● **Explore the material**:
• 1. Return the OpenFold guide word for word from "When you first" to "weights in ~/.openfold3.".
• 2. Resume the guide on OpenFold predictions in ChimeraX from the point where it stops.

● **Reading text**:
■ ■ ■
Making OpenFold Structure Predictions in ChimeraX

Tom Goddard
February 11, 2026

OpenFold in ChimeraX
OpenFold installation
Predicting a structure with OpenFold
Results, coloring and predicted aligned error
Structure size and prediction speed limitations
Run times and size limits
Batch predictions with sets of ligands
Options
Server predictions
Listing past predictions
ChimeraX openfold command
Limitations
Change log

OpenFold in ChimeraX

ChimeraX can run the OpenFold 3 structure prediction method to compute atomic structures of proteins and nucleic acids, including modified residues, ligands and ions on your laptop or desktop computer. A ChimeraX graphical user interface (menu Tools / Structure Prediction / OpenFold) and ChimeraX command (openfold) are provided to make predictions. ChimeraX daily builds dated February 13, 2026 and newer use OpenFold 3 preview. OpenFold 3 is fully open source under the Apache 2.0 license.

OpenFold installation

openfold gui

When you first start the OpenFold tool within ChimeraX (menu Tools / Structure Prediction / OpenFold) it will show a button Install OpenFold. OpenFold is a large software package, taking about 1 Gbyte of disk space and uses the Torch machine learning package. It also requires the neural network weights (2 Gbytes) to make predictions. Downloading and installing can take 10 minutes or more depending on network speed OpenFold will be installed in your home directory in ~/openfold3 and the network weights in ~/.openfold3.

The ChimeraX openfold install command can also be used to do this one time installation.

Predicting a structure with OpenFold

openfold gui 9gui Menu of molecular components
openfold components menu

To predict a structure made up of proteins, nucleic acids and small molecules you first specify all the molecular components. Choose entries from the Add menu and press the Add button to add them to your assembly specification in the table below. You can specify component molecules in several ways.

NTCA transcription factor
NTCA transcription factor bound to DNA
Prediction PAE heatmap
Predicted aligned error

Components can be added multiple times to have more instances of that molecule in the assembly. Press the Predict button after the assembly is completed by adding each component to start the prediction. A Stop button will be shown while the prediction runs to terminate the prediction, discarding the partial computation so you can start another prediction.
■ ■ ■
● **Available data**:
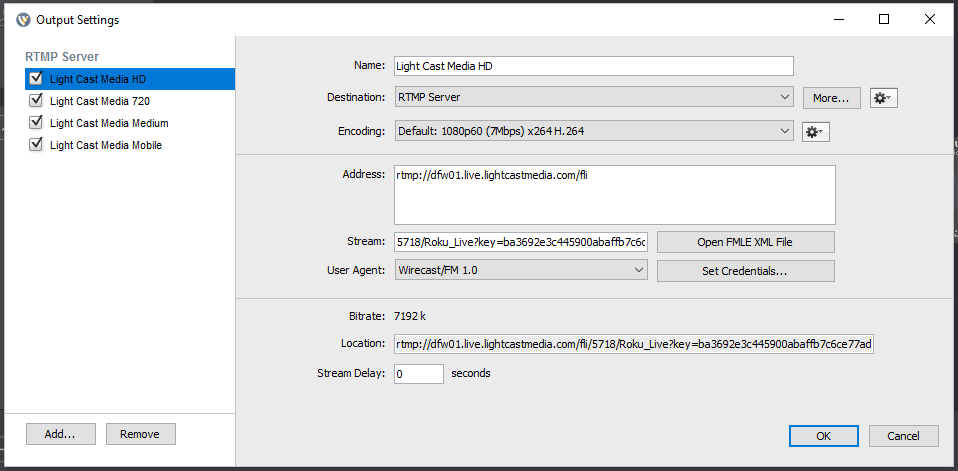
Task: Uncheck the Light Cast Media HD checkbox
Action: pyautogui.click(x=37, y=78)
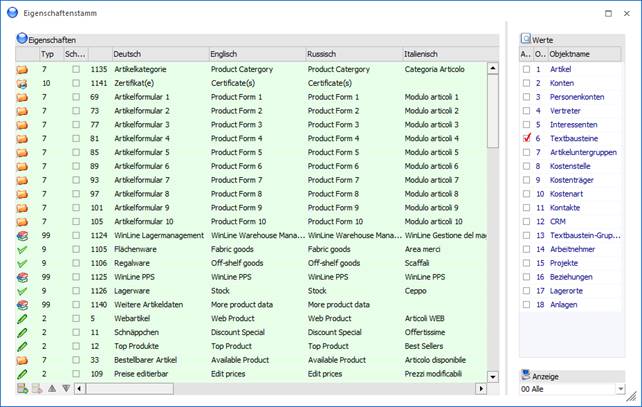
■ ■ ■
● **Expected outputs**:
• 1.
When you first start the OpenFold tool within ChimeraX (menu Tools / Structure Prediction / OpenFold) it will show a button Install OpenFold. OpenFold is a large software package, taking about 1 Gbyte of disk space and uses the Torch machine learning package. It also requires the neural network weights (2 Gbytes) to make predictions. Downloading and installing can take 10 minutes or more depending on network speed OpenFold will be installed in your home directory in ~/openfold3 and the network weights in ~/.openfold3.

• 2.
Results

The results are put on your desktop in a new folder openfold/<prediction-name> where the prediction name can be specified at the top of the ChimeraX OpenFold panel. Using the Options described below you can change where the result files are placed.

Predictions for small assemblies, for example 500 residues and ligand atoms, take one to several minutes depending on the computer (e.g. Nvidia GPU vs CPU only). Predictions run in the background (a separate process) so you can continue to use ChimeraX while the calculation runs. The predicted structure will be opened in ChimeraX when the calculation completes. If the assembly specification involved proteins or nucleic acids specified using chains of open models, the predicted structure will be aligned (using matchmaker) to the open model for the first such component.

Coloring

The prediction will be colored using the standard AlphaFold pLDDT type of coloring where blue indicates high confidence, yellow and red moderate to low confidence.

Predicted aligned error

Per-residue-pair estimates of prediction confidence can be displayed by pressing the Error Plot button to show the predicted aligned error.

Structure size and prediction speed limitations

OpenFold structure predictions use a lot of memory and compute resources on your computer that limits the size of the structure that can be predicted. See the run times section below for example run times and size limits.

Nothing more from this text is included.